How you walk can foreshadow if you’ll fall.
Researchers from the Sinclair School of Nursing and the College of Engineering at the University of Missouri found that embedded sensors measuring in-home gait speed and stride length can predict likely falls. Their findings have been published in the Western Journal of Nursing Research.
“We have developed a sensor system that can measure walking patterns in the home, including gait speed and stride length,” says Marjorie Skubic, PhD, director of the MU Center for Eldercare and Rehabilitation Technology and professor of electrical and computer engineering in a press release. “Assessment of these functions through the use of sensor technology is improving coordinated healthcare for older adults.”
Researchers analyzed a decade of data collected from sensor systems installed in independent living apartments at TigerPlace by Americare and the Sinclair School of Nursing in Columbia, Missouri. The sensors detected pre-fall changes in residents’ Kinect-recorded gait parameters.
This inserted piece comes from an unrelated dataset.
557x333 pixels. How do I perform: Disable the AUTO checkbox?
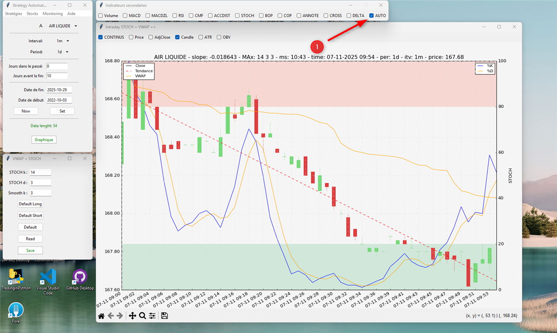[371, 16]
Researchers found a cumulative change in speed over time is associated with the probability of a fall. A gait speed decline of 5 centimeters per second was associated with an 86.3 percent probability of falling within the following three weeks. In addition, shortened stride length was associated with a 50.6 percent probability of falling within the next three weeks.
Future sensor research will focus on how nurses can best use the fall prediction statistics to intervene before the fall occurs, allowing elders to remain independent as long as possible. The National Institutes of Health supported the research.